US Government Massively Underestimated National Solar Capacity

US Energy Information Administration EIA solar
Credit: UC Davis College of Engineering, Flickr Creative Commons

Predictions always involve a certain level of guesswork, but when the US Energy Information Administration estimated in 2006 how much solar capacity would be installed by 2016, the number wasn’t even close. The EIA had underestimated the capacity by 4,813%, an analysis by Statista found.

Using data from the NRDC and the EIA, Statista data journalist Martin Armstrong created an infographic showing that the US is smashing its clean energy targets. Comparing 2006 predictions with actual 2016 results, Armstrong found that carbon dioxide emissions were 24% lower than predicted, total energy consumption was 17% lower, and coal power generation was 45% lower than the EIA anticipated. Wind and solar power generation was 383% higher than predicted.

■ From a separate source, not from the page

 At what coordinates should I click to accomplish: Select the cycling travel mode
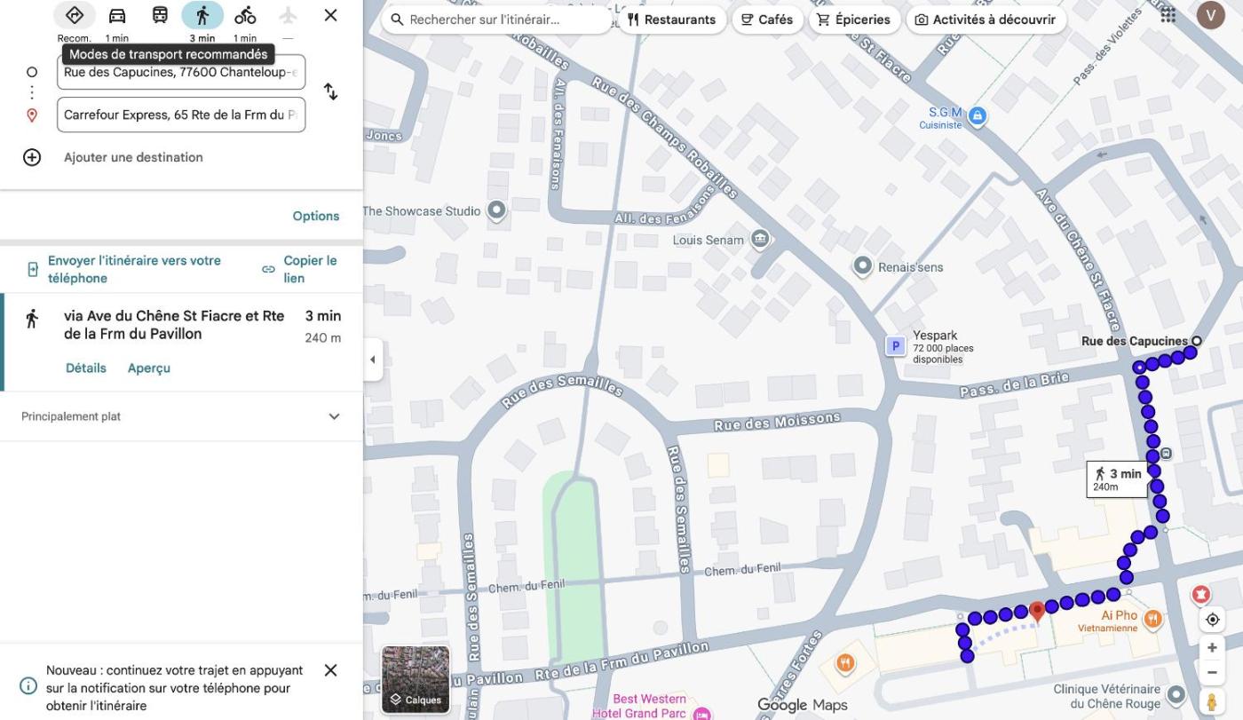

Installed wind capacity was 361% higher — 82 GW compared to the 17.8 GW prediction. But the most striking is installed solar capacity. The EIA said it would be 0.8 GW, when in reality it was 82 GW last year. Part of the reason for these differences could be the rapid advancement of technology over the past decade, which would have been difficult for the EIA to anticipate.

Quartz’s Michael J. Coren argues that the 10-year prediction error for solar is part of a larger trend. “The EIA regularly underestimates the growth in renewables but overestimates US fossil-fuel consumption,” he wrote. “These estimates matter because they form the basis for actions by the Environmental Protection Agency and other federal agencies.”

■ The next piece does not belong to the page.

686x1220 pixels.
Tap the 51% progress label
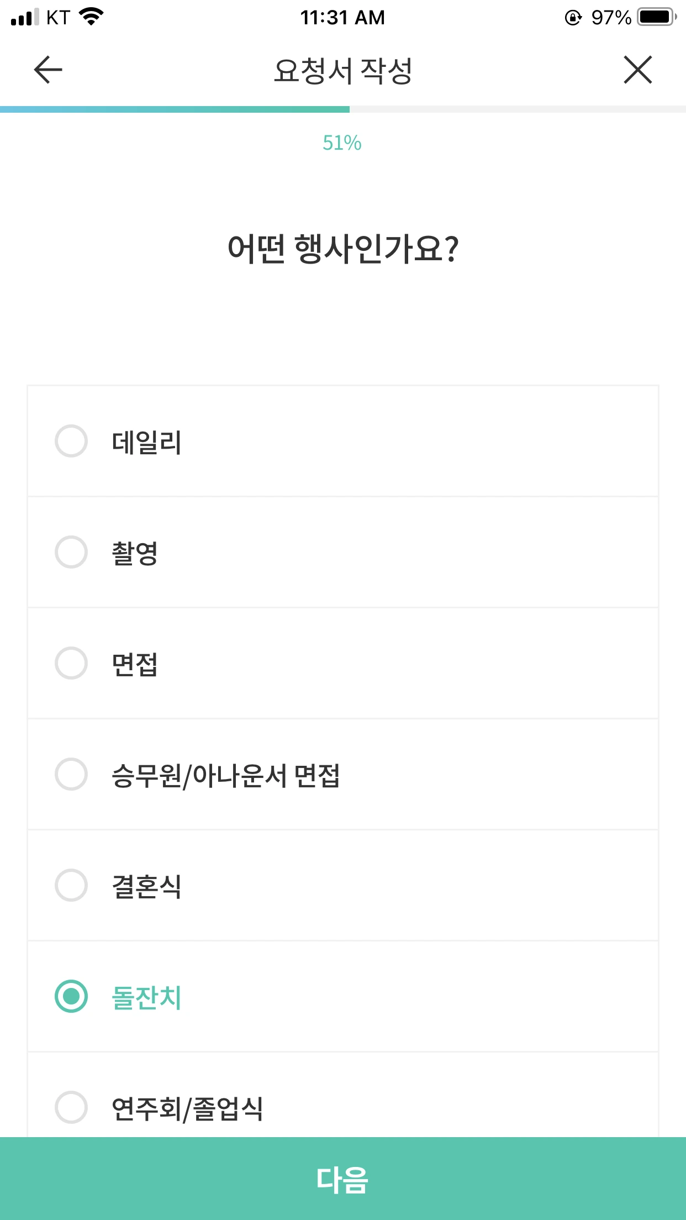(x=342, y=143)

Armstrong’s data analysis comes at a time when large corporations are working to reach ambitious environmental goals, particularly around adding cheap renewable energy. Solar installations are unlikely to slow down. Recently, the Seattle startup LevelTen Energy raised $6.8 million from investors for their platform, which helps make it easier for smaller corporations to purchase renewables like solar.

“Companies want to buy renewables and developers want to sell renewables,” LevelTen Energy CEO Bryce Smith told Xconomy.com.